Demonstration of Mouse Serum IgD

Abstract

Although the mouse would provide an excellent experimental model for the study of serum IgD function, previous investigations have failed to detect serum IgD in this species. We have developed an immunofluorescence inhibition assay that has allowed us to identify and quantitate mouse serum IgD. Mouse sera or serum fractions were assayed for their abilities to inhibit staining of mouse spleen cells with an allotype-specific fluorescein isothiocyanate-labeled rabbit antibody against mouse cell-surface IgD (FITC-RaMδ^a), as analyzed with a fluorescence-activated cell sorter.
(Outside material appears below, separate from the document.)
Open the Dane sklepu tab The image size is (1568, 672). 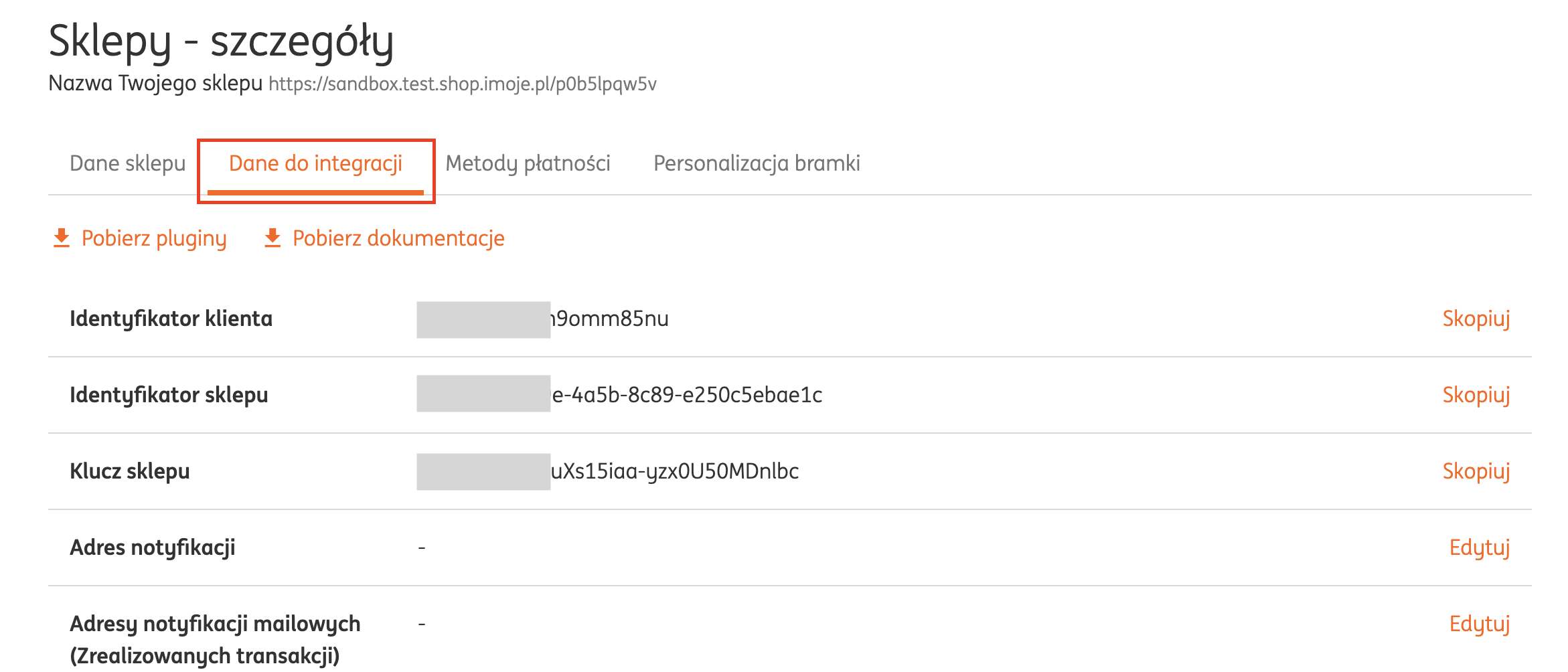pyautogui.click(x=127, y=164)
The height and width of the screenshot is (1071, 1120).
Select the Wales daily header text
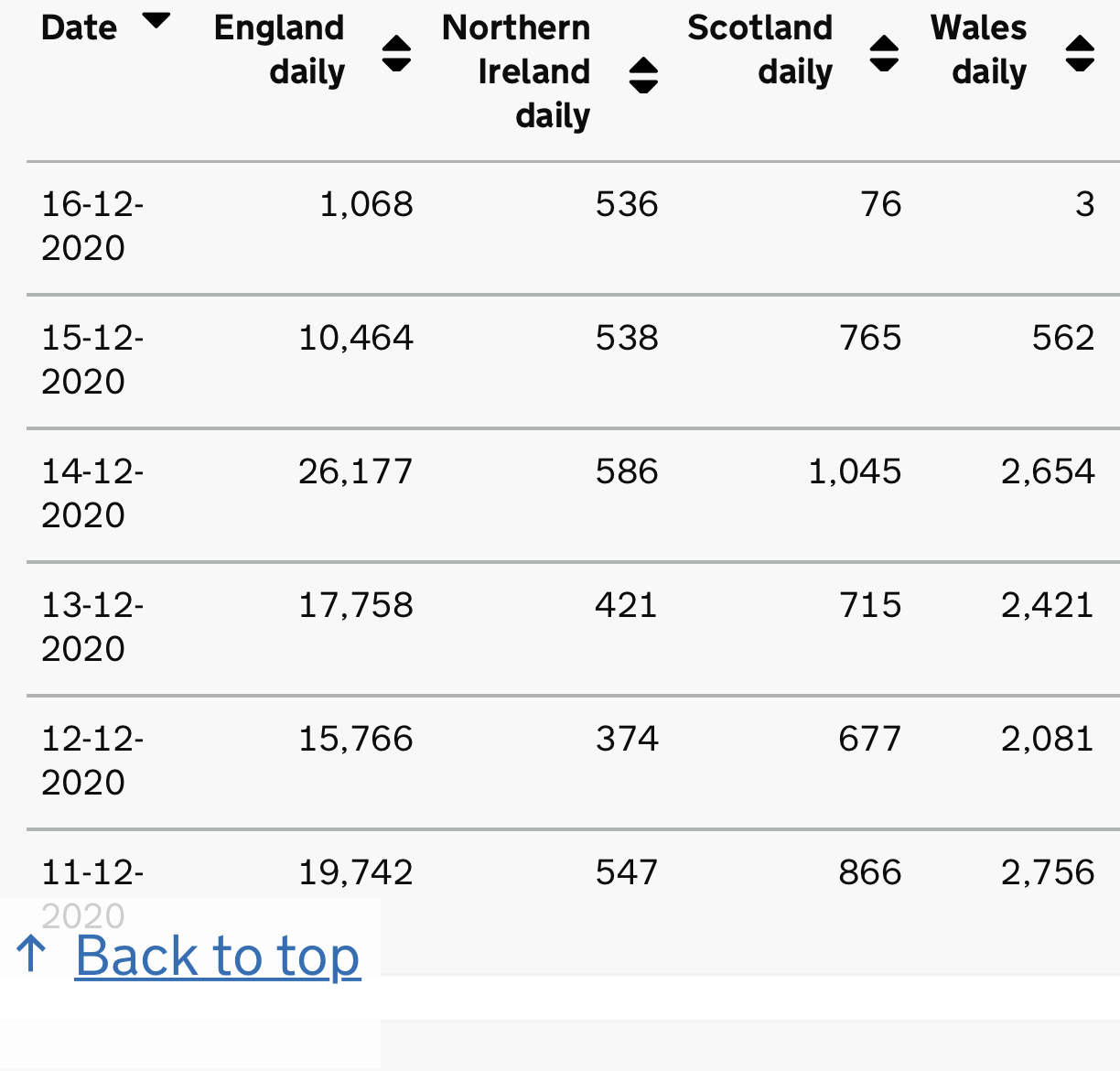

FITC-RaMδ^a stains surface IgD⁺ spleen cells of mouse strains that have surface(s) sIgD of the a allotype, such as BALB/c, but not strains that have surface IgD of the b allotype, such as C57BL/6 or C.B20, which have the C57BL/6 C_H genome on a BALB/c background. The staining of BALB/c lymphocytes by FITC-RaMδ^a was inhibited by BALB/c serum, but not by C57BL/6 or C.B20 serum. The staining was also not inhibited by BALB/c sera that had been adsorbed with rabbit anti-mouse Ig or a mouse hybridoma protein anti-mouse δ, or by BALB/c IgG, IgM, or IgA plasmacytoma proteins. These data strongly suggest that mice have IgD in their serum. Mouse serum IgD is probably secreted rather than shed from B cells, since amounts of serum IgD and splenic IgD in the same mice did not correlate with each other and serum IgD and shed sIgD had different density profiles.